REPUBLIKA.CO.ID, JAKARTA -- Untuk menghindari penyebaran virus yang ada pada kelelawar, masyarakat disarankan untuk menghindari kontak langsung dan tidak langsung dengan hewan nokturnal itu karena berpotensi menstransmisi agen penyebab penyakit. Selain itu, manusia diharapkan tidak mengonsumsi buah yang sudah digigit oleh kelelawar buah.
"Karena meski sudah terbukti matang di pohon, tapi ada risiko virus dari kelelawar," kata ahli patologi dari Fakultas Kedokteran Hewan IPB Prof Drh Agus Setiyono, yang terlibat dalam penelitian tersebut, ketika dihubungi dari Jakarta, Senin.
Berdasarkan temuan dari tim peneliti Institut Pertanian Bogor, menurut Agus, kelelawar buah di Indonesia memiliki enam jenis virus yang menimbulkan zoonosis. Tim peneliti IPB dan Research Center for Zoonosis Control (RCZC) Universitas Hokkaido di Jepang menemukan enam jenis virus pada kelelawar buah, yakni coronavirus, bufavirus, polyomavirus, alphaherpesvirus, paramyxovirus, dan gammaherpesvirus.

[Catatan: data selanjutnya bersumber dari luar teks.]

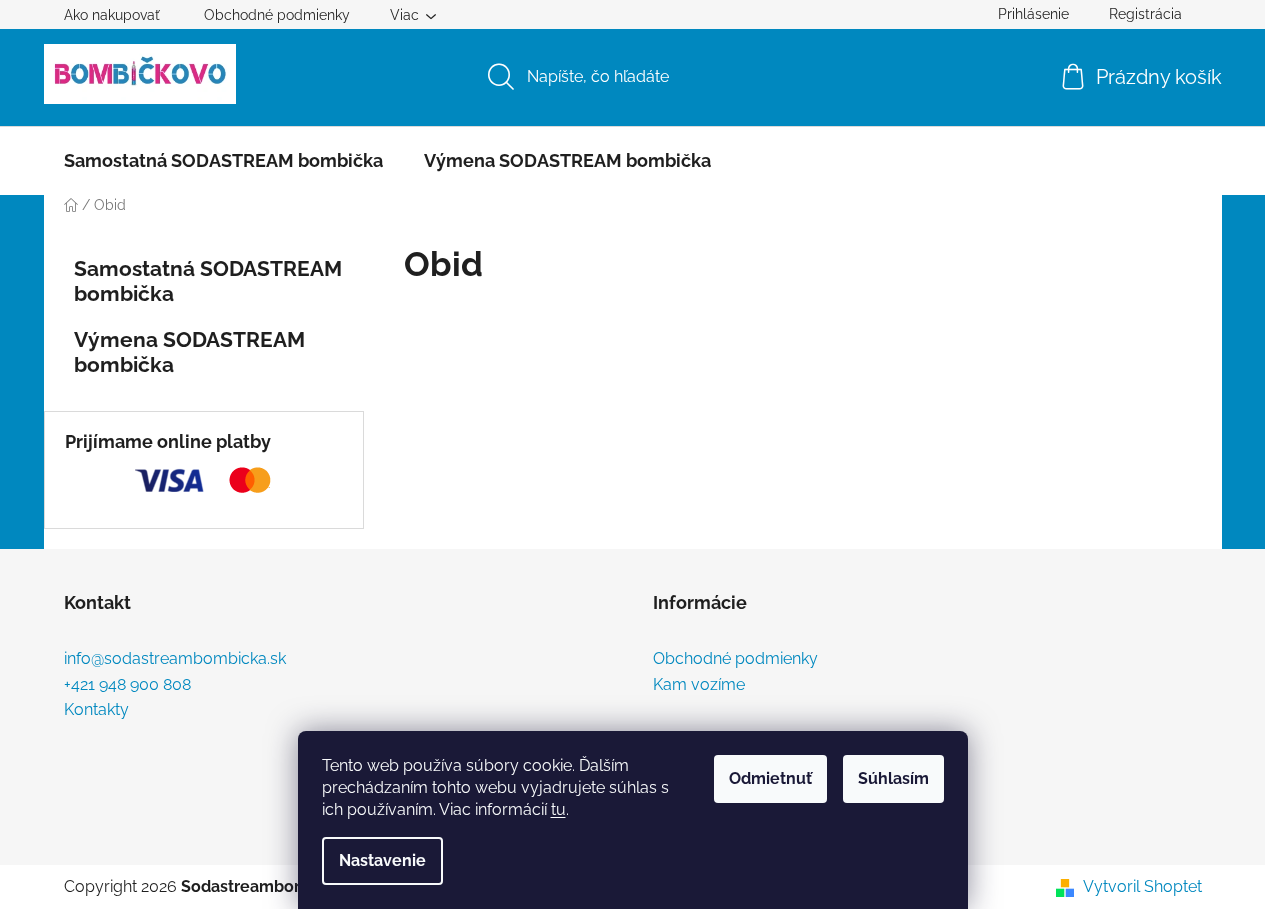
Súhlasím (893, 778)
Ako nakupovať (112, 15)
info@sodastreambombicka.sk (175, 659)
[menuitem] (223, 161)
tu (558, 809)
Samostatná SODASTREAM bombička (208, 281)
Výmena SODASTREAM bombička (189, 352)
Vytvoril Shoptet (1142, 886)
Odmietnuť (770, 778)
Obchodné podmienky (277, 15)
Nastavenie (382, 860)
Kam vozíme (699, 685)
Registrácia (1145, 14)
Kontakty (96, 710)
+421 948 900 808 (127, 685)
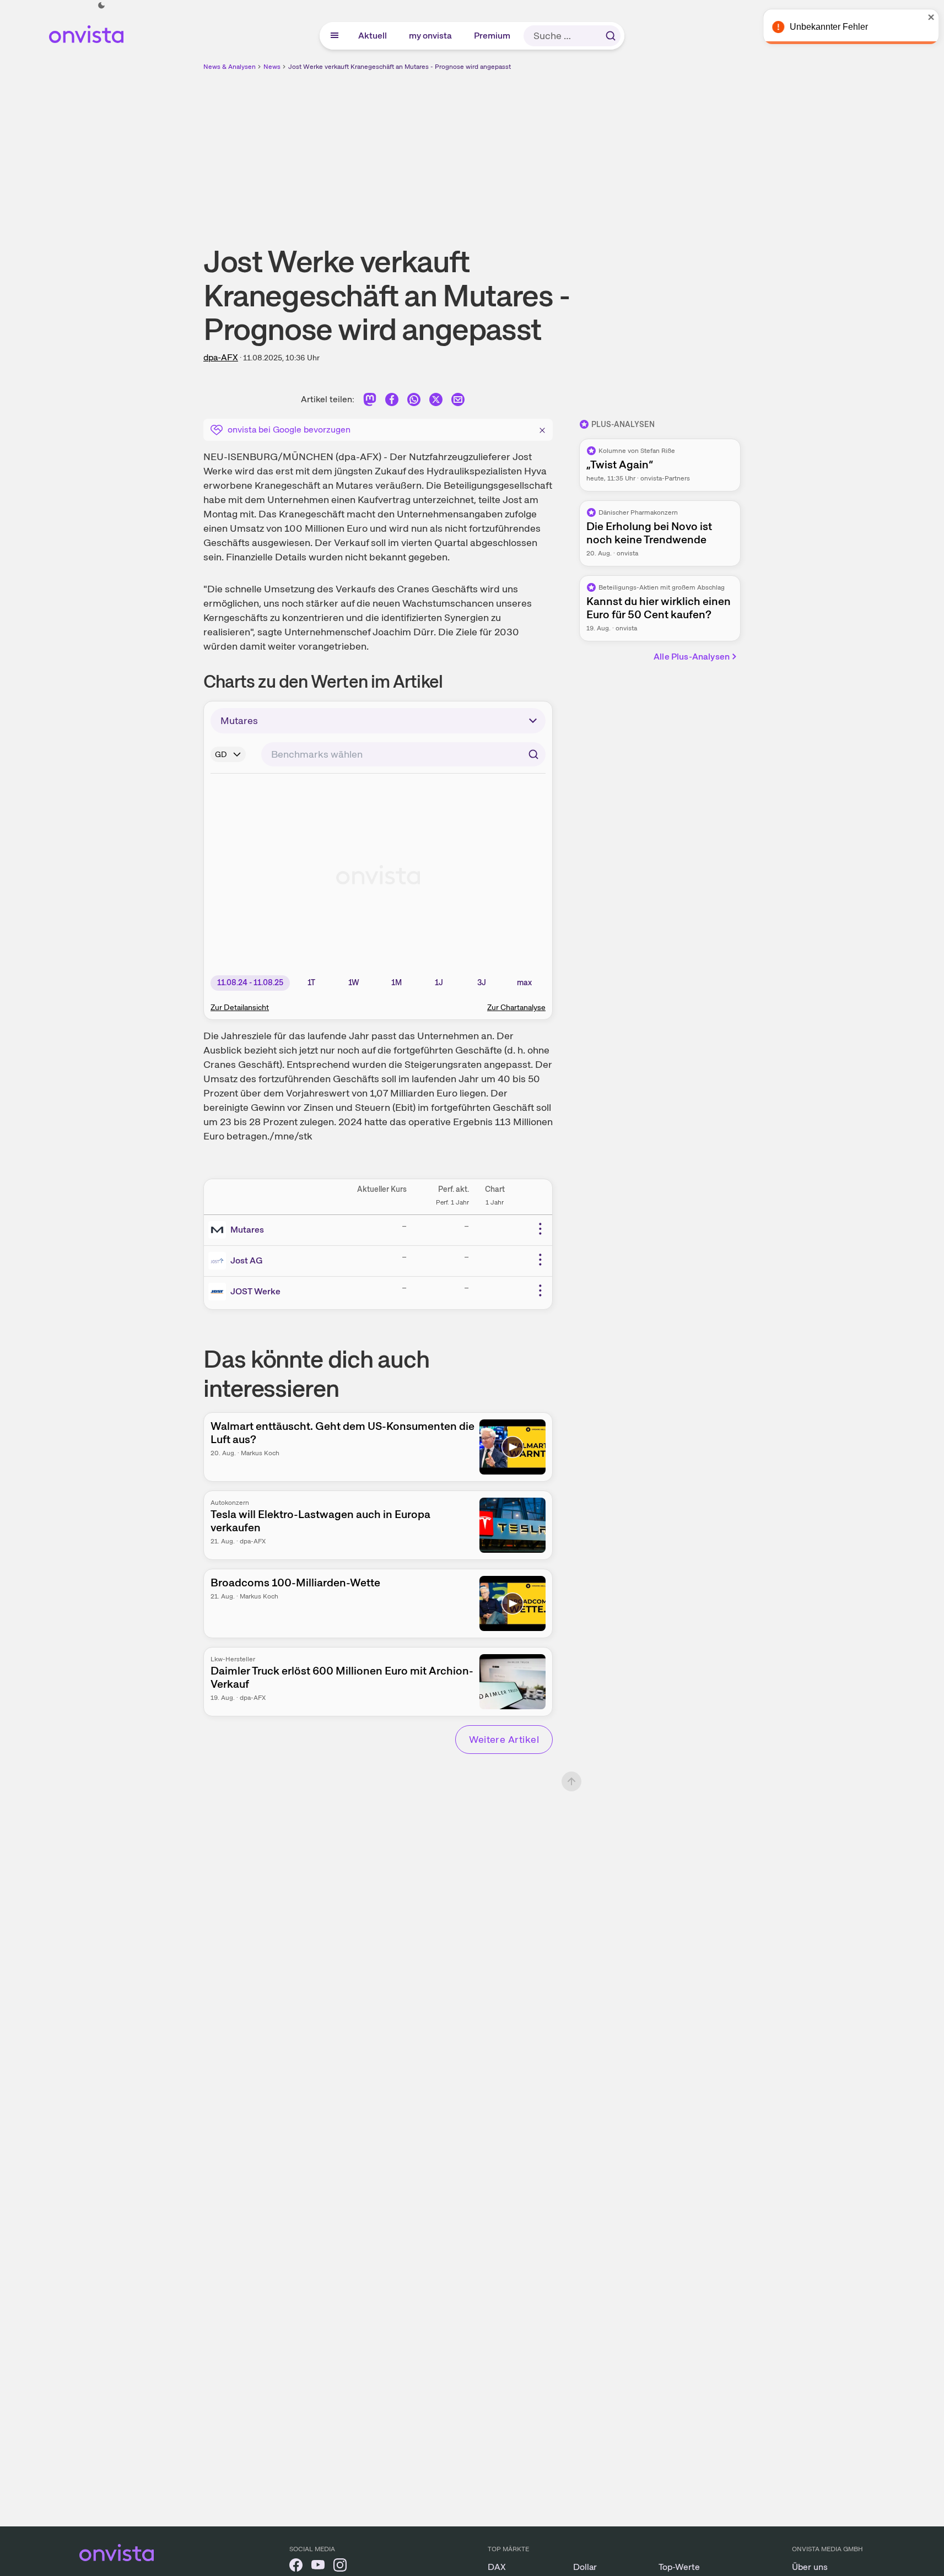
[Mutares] (219, 1230)
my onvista (430, 35)
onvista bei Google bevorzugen (289, 429)
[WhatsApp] (413, 401)
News (271, 66)
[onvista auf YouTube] (318, 2566)
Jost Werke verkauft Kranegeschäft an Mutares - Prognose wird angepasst (399, 66)
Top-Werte (679, 2567)
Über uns (810, 2567)
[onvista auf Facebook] (296, 2566)
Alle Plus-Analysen (692, 656)
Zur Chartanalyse (516, 1007)
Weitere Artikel (504, 1739)
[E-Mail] (458, 401)
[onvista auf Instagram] (340, 2566)
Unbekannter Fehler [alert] (825, 26)
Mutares (247, 1229)
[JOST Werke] (219, 1291)
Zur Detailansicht (240, 1007)
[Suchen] (610, 35)
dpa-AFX (220, 357)
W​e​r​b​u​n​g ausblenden (568, 149)
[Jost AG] (219, 1261)
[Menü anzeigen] (334, 36)
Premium (492, 35)
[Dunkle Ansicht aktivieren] (101, 5)
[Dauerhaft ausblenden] (542, 429)
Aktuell (373, 35)
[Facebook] (391, 401)
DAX (497, 2567)
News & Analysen (229, 66)
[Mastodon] (369, 401)
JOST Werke (255, 1291)
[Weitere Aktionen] (540, 1228)
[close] (927, 17)
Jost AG (246, 1260)
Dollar (585, 2567)
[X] (436, 401)
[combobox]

Salah satu dasar penelitian itu adalah muncul virus nipah di Malaysia pada 1998 dan virus hendra di Australia pada 1994, dua virus yang ditemukan pada kelelawar buah. Pola penyebaran nipah adalah virus dari kelelawar berpindah ke babi yang kemudian melakukan kontak dengan manusia, menyebakan infeksi. Hal yang sama juga terjadi dengan virus hendra di Australia yang berpindah dari kelelawar ke kuda dan kemudian ke manusia.
"Jadi mekanisme kejadian penyakitnya atau penularannya itu dimungkinkan dari hewan bisa ke hewan. Ada dari hewan ke manusia," ungkap Agus.
Lebih lanjut, Agus juga menyarankan bagi masyarakat yang ingin menikmati masakan dengan bahan kelelawar buah untuk mempertimbangkan kembali kebiasaan tersebut mengingat risiko yang ada. Meski sebagian besar virus akan mati dalam suhu yang tinggi, tapi untuk bahan mentah masih memiliki potensi virus.
Sementara itu, potensi zoonosis atau penyakit menular dari hewan ke manusia juga dapat meningkat akibat deforestasi. Dengan terbukanya hutan, satwa liar yang menghuni rimba, aksesnya ke manusia menjadi semakin dekat.
"Deforestasi sebagai salah satu faktor, bisa dikatakan seperti itu. Salah satu faktor yang bisa menyebabkan penyakit itu adalah deforestasi," kata peneliti satwa liar Pusat Penelitian Biologi Lembaga Ilmu Pengetahuan Indonesia (LIPI) Taufiq P Nugraha ketika dihubungi dari Jakarta, Senin.
Terbukanya hutan, menurut Taufiq, membuat kawasan permukiman warga semakin dekat dan membuat tingkat kemungkinan kontak dengan hewan liar yang memiliki virus dengan manusia dan hewan peternakan atau peliharaan meningkat. Hal itu perlu menjadi perhatian karena hewan, seperti kelelawar, terbukti memiliki virus-virus yang berpotensi menginfeksi manusia.